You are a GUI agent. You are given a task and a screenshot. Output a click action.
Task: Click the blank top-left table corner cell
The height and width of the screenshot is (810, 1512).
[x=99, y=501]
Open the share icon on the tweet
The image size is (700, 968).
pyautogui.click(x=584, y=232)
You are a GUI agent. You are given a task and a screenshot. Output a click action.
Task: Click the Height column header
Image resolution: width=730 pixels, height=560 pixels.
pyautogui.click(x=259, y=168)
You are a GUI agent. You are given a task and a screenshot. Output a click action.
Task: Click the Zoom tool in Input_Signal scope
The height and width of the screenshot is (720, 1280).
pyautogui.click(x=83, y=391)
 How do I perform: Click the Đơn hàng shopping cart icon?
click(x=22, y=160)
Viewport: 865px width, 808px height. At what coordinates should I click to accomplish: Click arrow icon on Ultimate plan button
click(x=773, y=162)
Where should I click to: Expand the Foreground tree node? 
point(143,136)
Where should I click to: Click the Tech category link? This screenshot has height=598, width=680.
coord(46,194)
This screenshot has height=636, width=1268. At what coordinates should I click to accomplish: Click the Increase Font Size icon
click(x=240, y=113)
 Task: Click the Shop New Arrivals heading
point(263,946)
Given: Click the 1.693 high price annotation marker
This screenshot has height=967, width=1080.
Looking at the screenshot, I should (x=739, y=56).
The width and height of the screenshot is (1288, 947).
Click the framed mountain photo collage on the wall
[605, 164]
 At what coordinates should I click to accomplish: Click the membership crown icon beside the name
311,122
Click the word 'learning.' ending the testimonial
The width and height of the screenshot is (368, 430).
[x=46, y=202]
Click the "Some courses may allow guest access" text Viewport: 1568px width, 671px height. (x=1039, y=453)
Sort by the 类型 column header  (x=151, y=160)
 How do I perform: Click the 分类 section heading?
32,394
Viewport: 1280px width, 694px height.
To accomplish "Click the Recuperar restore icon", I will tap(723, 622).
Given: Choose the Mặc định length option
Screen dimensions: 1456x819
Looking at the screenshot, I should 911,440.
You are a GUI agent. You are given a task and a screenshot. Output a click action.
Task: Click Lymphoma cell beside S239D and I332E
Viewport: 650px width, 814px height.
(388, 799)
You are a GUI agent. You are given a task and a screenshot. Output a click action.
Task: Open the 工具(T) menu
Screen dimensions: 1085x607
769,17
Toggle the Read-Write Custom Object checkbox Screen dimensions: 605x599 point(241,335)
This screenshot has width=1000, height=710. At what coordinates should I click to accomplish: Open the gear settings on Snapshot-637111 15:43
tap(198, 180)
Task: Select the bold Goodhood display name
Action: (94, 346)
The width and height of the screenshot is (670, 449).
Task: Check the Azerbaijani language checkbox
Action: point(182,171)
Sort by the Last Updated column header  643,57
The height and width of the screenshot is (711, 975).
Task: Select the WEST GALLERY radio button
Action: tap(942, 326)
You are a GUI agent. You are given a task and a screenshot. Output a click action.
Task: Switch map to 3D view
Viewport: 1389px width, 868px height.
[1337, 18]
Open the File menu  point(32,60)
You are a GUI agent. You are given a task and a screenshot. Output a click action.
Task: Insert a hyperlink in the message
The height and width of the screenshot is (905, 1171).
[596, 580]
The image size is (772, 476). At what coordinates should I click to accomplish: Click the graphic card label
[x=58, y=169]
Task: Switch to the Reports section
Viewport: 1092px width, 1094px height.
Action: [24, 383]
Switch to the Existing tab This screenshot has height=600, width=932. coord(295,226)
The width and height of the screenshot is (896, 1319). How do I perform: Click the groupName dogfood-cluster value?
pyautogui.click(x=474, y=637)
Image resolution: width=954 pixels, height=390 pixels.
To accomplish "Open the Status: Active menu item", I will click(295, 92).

════════════════════

* **Task details**: Word for word, copy out all of the data shown above.

* **Response to the task**:
You are a GUI agent. You are given a task and a screenshot. Output a click action.
Task: Click the blank top-left table corner cell
The height and width of the screenshot is (810, 1512).
[x=99, y=501]
Open the share icon on the tweet
The image size is (700, 968).
pyautogui.click(x=584, y=232)
You are a GUI agent. You are given a task and a screenshot. Output a click action.
Task: Click the Height column header
Image resolution: width=730 pixels, height=560 pixels.
pyautogui.click(x=259, y=168)
You are a GUI agent. You are given a task and a screenshot. Output a click action.
Task: Click the Zoom tool in Input_Signal scope
The height and width of the screenshot is (720, 1280).
pyautogui.click(x=83, y=391)
 How do I perform: Click the Đơn hàng shopping cart icon?
click(x=22, y=160)
Viewport: 865px width, 808px height. At what coordinates should I click to accomplish: Click arrow icon on Ultimate plan button
click(x=773, y=162)
Where should I click to: Expand the Foreground tree node? 
point(143,136)
Where should I click to: Click the Tech category link? This screenshot has height=598, width=680.
coord(46,194)
This screenshot has height=636, width=1268. At what coordinates should I click to accomplish: Click the Increase Font Size icon
click(x=240, y=113)
 Task: Click the Shop New Arrivals heading
point(263,946)
Given: Click the 1.693 high price annotation marker
This screenshot has height=967, width=1080.
Looking at the screenshot, I should (x=739, y=56).
The width and height of the screenshot is (1288, 947).
Click the framed mountain photo collage on the wall
[605, 164]
 At what coordinates should I click to accomplish: Click the membership crown icon beside the name
311,122
Click the word 'learning.' ending the testimonial
The width and height of the screenshot is (368, 430).
[x=46, y=202]
Click the "Some courses may allow guest access" text Viewport: 1568px width, 671px height. (x=1039, y=453)
Sort by the 类型 column header  (x=151, y=160)
 How do I perform: Click the 分类 section heading?
32,394
Viewport: 1280px width, 694px height.
To accomplish "Click the Recuperar restore icon", I will tap(723, 622).
Given: Choose the Mặc định length option
Screen dimensions: 1456x819
Looking at the screenshot, I should 911,440.
You are a GUI agent. You are given a task and a screenshot. Output a click action.
Task: Click Lymphoma cell beside S239D and I332E
Viewport: 650px width, 814px height.
(388, 799)
You are a GUI agent. You are given a task and a screenshot. Output a click action.
Task: Open the 工具(T) menu
Screen dimensions: 1085x607
769,17
Toggle the Read-Write Custom Object checkbox Screen dimensions: 605x599 point(241,335)
This screenshot has width=1000, height=710. At what coordinates should I click to accomplish: Open the gear settings on Snapshot-637111 15:43
tap(198, 180)
Task: Select the bold Goodhood display name
Action: (94, 346)
The width and height of the screenshot is (670, 449).
Task: Check the Azerbaijani language checkbox
Action: point(182,171)
Sort by the Last Updated column header  643,57
The height and width of the screenshot is (711, 975).
Task: Select the WEST GALLERY radio button
Action: tap(942, 326)
You are a GUI agent. You are given a task and a screenshot. Output a click action.
Task: Switch map to 3D view
Viewport: 1389px width, 868px height.
[1337, 18]
Open the File menu  point(32,60)
You are a GUI agent. You are given a task and a screenshot. Output a click action.
Task: Insert a hyperlink in the message
The height and width of the screenshot is (905, 1171).
[596, 580]
The image size is (772, 476). At what coordinates should I click to accomplish: Click the graphic card label
[x=58, y=169]
Task: Switch to the Reports section
Viewport: 1092px width, 1094px height.
Action: [24, 383]
Switch to the Existing tab This screenshot has height=600, width=932. coord(295,226)
The width and height of the screenshot is (896, 1319). How do I perform: Click the groupName dogfood-cluster value?
pyautogui.click(x=474, y=637)
Image resolution: width=954 pixels, height=390 pixels.
To accomplish "Open the Status: Active menu item", I will click(295, 92).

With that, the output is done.